§ Required work
Go through the material below and copy each line exactly.

================

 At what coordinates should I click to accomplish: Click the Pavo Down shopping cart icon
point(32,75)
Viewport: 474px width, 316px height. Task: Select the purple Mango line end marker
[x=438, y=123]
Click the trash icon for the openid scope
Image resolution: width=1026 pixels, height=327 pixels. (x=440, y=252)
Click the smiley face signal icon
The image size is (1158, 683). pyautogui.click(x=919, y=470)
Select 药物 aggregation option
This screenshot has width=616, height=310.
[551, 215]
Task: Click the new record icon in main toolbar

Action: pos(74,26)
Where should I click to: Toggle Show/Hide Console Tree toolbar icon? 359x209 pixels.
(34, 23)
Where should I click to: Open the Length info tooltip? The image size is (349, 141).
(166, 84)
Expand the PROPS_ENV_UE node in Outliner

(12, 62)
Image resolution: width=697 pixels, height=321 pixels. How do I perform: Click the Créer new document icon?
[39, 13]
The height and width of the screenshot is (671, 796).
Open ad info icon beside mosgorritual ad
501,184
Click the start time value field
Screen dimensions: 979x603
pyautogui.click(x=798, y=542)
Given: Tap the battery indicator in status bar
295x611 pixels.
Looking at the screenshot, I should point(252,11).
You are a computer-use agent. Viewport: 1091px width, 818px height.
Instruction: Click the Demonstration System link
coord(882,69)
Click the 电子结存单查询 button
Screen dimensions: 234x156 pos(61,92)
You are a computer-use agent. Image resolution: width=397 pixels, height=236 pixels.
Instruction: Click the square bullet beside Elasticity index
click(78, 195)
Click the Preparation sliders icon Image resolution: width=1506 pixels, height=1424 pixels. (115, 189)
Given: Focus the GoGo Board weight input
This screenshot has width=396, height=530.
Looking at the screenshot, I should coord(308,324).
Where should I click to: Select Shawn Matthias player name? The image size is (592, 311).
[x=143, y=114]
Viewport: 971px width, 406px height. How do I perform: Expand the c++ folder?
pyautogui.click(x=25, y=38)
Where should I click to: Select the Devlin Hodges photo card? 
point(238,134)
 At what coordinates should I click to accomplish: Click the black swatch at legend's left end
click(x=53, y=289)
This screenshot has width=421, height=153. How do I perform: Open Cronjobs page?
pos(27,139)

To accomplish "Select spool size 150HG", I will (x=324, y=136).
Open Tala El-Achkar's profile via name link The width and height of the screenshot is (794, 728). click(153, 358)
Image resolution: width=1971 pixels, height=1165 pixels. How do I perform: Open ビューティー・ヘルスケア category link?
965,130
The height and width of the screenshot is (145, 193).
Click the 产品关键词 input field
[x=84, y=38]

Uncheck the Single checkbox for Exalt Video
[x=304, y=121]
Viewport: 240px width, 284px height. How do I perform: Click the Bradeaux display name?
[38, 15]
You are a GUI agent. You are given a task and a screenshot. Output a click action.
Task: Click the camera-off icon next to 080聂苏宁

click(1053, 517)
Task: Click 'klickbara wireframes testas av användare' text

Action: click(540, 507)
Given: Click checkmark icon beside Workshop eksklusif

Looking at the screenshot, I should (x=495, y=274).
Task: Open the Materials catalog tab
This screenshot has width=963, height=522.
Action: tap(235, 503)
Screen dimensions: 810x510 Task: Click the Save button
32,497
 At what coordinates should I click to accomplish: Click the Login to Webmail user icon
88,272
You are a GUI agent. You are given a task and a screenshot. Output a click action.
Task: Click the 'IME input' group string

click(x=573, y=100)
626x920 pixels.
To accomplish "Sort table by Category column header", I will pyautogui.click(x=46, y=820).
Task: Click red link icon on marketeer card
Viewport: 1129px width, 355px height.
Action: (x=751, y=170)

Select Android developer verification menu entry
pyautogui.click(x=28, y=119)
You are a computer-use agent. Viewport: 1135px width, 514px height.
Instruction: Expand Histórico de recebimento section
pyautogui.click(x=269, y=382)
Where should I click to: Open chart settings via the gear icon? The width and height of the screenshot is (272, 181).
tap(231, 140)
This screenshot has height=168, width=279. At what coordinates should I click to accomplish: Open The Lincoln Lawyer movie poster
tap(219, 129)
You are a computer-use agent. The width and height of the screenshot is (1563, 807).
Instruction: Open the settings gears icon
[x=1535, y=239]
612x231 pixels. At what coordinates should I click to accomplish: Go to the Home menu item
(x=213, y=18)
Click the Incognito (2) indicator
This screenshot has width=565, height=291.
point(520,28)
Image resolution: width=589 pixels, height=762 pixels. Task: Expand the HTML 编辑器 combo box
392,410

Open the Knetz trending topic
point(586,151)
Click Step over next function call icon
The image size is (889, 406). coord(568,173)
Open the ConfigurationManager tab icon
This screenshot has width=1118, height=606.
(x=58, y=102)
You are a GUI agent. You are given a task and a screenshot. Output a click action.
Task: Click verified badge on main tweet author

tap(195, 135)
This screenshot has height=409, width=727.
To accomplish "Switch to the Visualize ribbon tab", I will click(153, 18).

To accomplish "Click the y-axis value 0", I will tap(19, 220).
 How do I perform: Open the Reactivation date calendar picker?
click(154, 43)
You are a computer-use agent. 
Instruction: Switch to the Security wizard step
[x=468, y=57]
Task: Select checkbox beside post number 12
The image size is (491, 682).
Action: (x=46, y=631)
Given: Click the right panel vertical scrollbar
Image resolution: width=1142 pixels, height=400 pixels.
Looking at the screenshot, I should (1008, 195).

================

§ Result of this exercise
 At what coordinates should I click to accomplish: Click the Pavo Down shopping cart icon
point(32,75)
Viewport: 474px width, 316px height. Task: Select the purple Mango line end marker
[x=438, y=123]
Click the trash icon for the openid scope
Image resolution: width=1026 pixels, height=327 pixels. (x=440, y=252)
Click the smiley face signal icon
The image size is (1158, 683). pyautogui.click(x=919, y=470)
Select 药物 aggregation option
This screenshot has width=616, height=310.
[551, 215]
Task: Click the new record icon in main toolbar

Action: pos(74,26)
Where should I click to: Toggle Show/Hide Console Tree toolbar icon? 359x209 pixels.
(34, 23)
Where should I click to: Open the Length info tooltip? The image size is (349, 141).
(166, 84)
Expand the PROPS_ENV_UE node in Outliner

(12, 62)
Image resolution: width=697 pixels, height=321 pixels. How do I perform: Click the Créer new document icon?
[39, 13]
The height and width of the screenshot is (671, 796).
Open ad info icon beside mosgorritual ad
501,184
Click the start time value field
Screen dimensions: 979x603
pyautogui.click(x=798, y=542)
Given: Tap the battery indicator in status bar
295x611 pixels.
Looking at the screenshot, I should point(252,11).
You are a computer-use agent. Viewport: 1091px width, 818px height.
Instruction: Click the Demonstration System link
coord(882,69)
Click the 电子结存单查询 button
Screen dimensions: 234x156 pos(61,92)
You are a computer-use agent. Image resolution: width=397 pixels, height=236 pixels.
Instruction: Click the square bullet beside Elasticity index
click(78, 195)
Click the Preparation sliders icon Image resolution: width=1506 pixels, height=1424 pixels. (115, 189)
Given: Focus the GoGo Board weight input
This screenshot has width=396, height=530.
Looking at the screenshot, I should coord(308,324).
Where should I click to: Select Shawn Matthias player name? The image size is (592, 311).
[x=143, y=114]
Viewport: 971px width, 406px height. How do I perform: Expand the c++ folder?
pyautogui.click(x=25, y=38)
Where should I click to: Select the Devlin Hodges photo card? 
point(238,134)
 At what coordinates should I click to accomplish: Click the black swatch at legend's left end
click(x=53, y=289)
This screenshot has width=421, height=153. How do I perform: Open Cronjobs page?
pos(27,139)

To accomplish "Select spool size 150HG", I will (x=324, y=136).
Open Tala El-Achkar's profile via name link The width and height of the screenshot is (794, 728). click(153, 358)
Image resolution: width=1971 pixels, height=1165 pixels. How do I perform: Open ビューティー・ヘルスケア category link?
965,130
The height and width of the screenshot is (145, 193).
Click the 产品关键词 input field
[x=84, y=38]

Uncheck the Single checkbox for Exalt Video
[x=304, y=121]
Viewport: 240px width, 284px height. How do I perform: Click the Bradeaux display name?
[38, 15]
You are a GUI agent. You are given a task and a screenshot. Output a click action.
Task: Click the camera-off icon next to 080聂苏宁

click(1053, 517)
Task: Click 'klickbara wireframes testas av användare' text

Action: click(540, 507)
Given: Click checkmark icon beside Workshop eksklusif

Looking at the screenshot, I should (x=495, y=274).
Task: Open the Materials catalog tab
This screenshot has width=963, height=522.
Action: tap(235, 503)
Screen dimensions: 810x510 Task: Click the Save button
32,497
 At what coordinates should I click to accomplish: Click the Login to Webmail user icon
88,272
You are a GUI agent. You are given a task and a screenshot. Output a click action.
Task: Click the 'IME input' group string

click(x=573, y=100)
626x920 pixels.
To accomplish "Sort table by Category column header", I will pyautogui.click(x=46, y=820).
Task: Click red link icon on marketeer card
Viewport: 1129px width, 355px height.
Action: (x=751, y=170)

Select Android developer verification menu entry
pyautogui.click(x=28, y=119)
You are a computer-use agent. Viewport: 1135px width, 514px height.
Instruction: Expand Histórico de recebimento section
pyautogui.click(x=269, y=382)
Where should I click to: Open chart settings via the gear icon? The width and height of the screenshot is (272, 181).
tap(231, 140)
This screenshot has height=168, width=279. At what coordinates should I click to accomplish: Open The Lincoln Lawyer movie poster
tap(219, 129)
You are a computer-use agent. The width and height of the screenshot is (1563, 807).
Instruction: Open the settings gears icon
[x=1535, y=239]
612x231 pixels. At what coordinates should I click to accomplish: Go to the Home menu item
(x=213, y=18)
Click the Incognito (2) indicator
This screenshot has width=565, height=291.
point(520,28)
Image resolution: width=589 pixels, height=762 pixels. Task: Expand the HTML 编辑器 combo box
392,410

Open the Knetz trending topic
point(586,151)
Click Step over next function call icon
The image size is (889, 406). coord(568,173)
Open the ConfigurationManager tab icon
This screenshot has width=1118, height=606.
(x=58, y=102)
You are a GUI agent. You are given a task and a screenshot. Output a click action.
Task: Click verified badge on main tweet author

tap(195, 135)
This screenshot has height=409, width=727.
To accomplish "Switch to the Visualize ribbon tab", I will click(153, 18).

To accomplish "Click the y-axis value 0", I will tap(19, 220).
 How do I perform: Open the Reactivation date calendar picker?
click(154, 43)
You are a computer-use agent. 
Instruction: Switch to the Security wizard step
[x=468, y=57]
Task: Select checkbox beside post number 12
The image size is (491, 682).
Action: (x=46, y=631)
Given: Click the right panel vertical scrollbar
Image resolution: width=1142 pixels, height=400 pixels.
Looking at the screenshot, I should (1008, 195).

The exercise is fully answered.